How many of us can say that we lead balanced lives? And what does it even look like anyway? For some that might be work hard, play hard. For others that means combining staying up late dancing with waking up early to meditate. For another group, that could simply mean singing in the shower on a busy day, having a the time to catch a breath, eating a delicious meal with family.
This craving for balance is something that a lot of my clients want to address. They want to feel like they’re honoring both their “doing” and their “being” in their daily lives. They don’t want to be oscillating between the mountains and valleys of emotion and are seeking out steadiness instead. The want the calm and peace that comes with living on purpose, in alignment with their values. They don’t want to feel like a balloon floating in the sky, untethered. I am also one of those people. My whole life I’ve been a light-switch, soaring to the highest highs and plummeting to the lowest lows. Some call me fiery, others passionate, and more often than not, temperamental or explosive. I have also craved the peace that comes from balance and often dream about being the kind of person that floats through their day, ritual after ritual.

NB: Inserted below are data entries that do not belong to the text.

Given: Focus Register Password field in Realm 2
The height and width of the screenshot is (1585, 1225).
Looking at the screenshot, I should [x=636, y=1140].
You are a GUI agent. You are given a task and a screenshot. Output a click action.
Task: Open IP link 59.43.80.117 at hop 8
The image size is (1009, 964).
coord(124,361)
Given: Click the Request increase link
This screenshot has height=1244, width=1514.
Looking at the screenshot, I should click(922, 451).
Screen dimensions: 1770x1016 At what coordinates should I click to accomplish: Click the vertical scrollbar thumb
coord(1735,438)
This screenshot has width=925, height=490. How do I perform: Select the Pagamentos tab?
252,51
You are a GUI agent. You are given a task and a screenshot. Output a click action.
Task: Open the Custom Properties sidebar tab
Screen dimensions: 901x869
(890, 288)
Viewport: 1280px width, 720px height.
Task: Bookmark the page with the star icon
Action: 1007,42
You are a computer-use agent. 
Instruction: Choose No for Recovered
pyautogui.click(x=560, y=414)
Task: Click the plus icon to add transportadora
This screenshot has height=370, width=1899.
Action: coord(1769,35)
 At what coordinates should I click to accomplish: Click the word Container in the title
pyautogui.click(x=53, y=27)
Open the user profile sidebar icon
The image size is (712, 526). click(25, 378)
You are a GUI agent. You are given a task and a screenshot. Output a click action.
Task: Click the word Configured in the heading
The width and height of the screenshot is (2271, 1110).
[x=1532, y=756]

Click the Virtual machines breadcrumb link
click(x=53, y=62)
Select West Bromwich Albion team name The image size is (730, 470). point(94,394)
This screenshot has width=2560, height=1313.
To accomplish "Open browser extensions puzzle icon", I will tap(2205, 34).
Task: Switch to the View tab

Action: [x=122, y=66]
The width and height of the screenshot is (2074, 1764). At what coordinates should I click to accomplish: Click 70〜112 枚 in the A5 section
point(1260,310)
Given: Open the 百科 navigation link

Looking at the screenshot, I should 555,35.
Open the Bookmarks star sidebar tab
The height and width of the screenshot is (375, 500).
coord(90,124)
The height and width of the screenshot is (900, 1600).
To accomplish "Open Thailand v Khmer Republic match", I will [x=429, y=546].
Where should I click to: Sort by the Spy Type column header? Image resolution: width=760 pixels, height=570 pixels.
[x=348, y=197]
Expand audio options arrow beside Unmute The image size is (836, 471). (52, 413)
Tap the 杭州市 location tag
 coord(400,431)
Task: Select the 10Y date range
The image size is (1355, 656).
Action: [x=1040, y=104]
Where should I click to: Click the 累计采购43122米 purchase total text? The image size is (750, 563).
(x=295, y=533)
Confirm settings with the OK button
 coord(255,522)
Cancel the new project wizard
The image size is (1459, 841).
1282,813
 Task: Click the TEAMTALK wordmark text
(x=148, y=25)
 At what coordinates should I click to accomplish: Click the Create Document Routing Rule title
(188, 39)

The other day, I had a breakthrough while working with a client. What if I stopped looking at balance, the noun, and instead thought about balance, the verb? What if an equilibrium, where both sides of the scale are perfectly even, is impossible for me to attain? What if, instead, I simply sought out the act of balancing, moving from one extreme to the other, allowing the balance to tip this way and that? What if that my balance is actually the movement between these extremes, the continuous course correction and adaptation? Perhaps, my balance is less a cool spring day and more a heavy afternoon thunderstorm when the humidity is 100%. Maybe, that’s not such a bad place to be.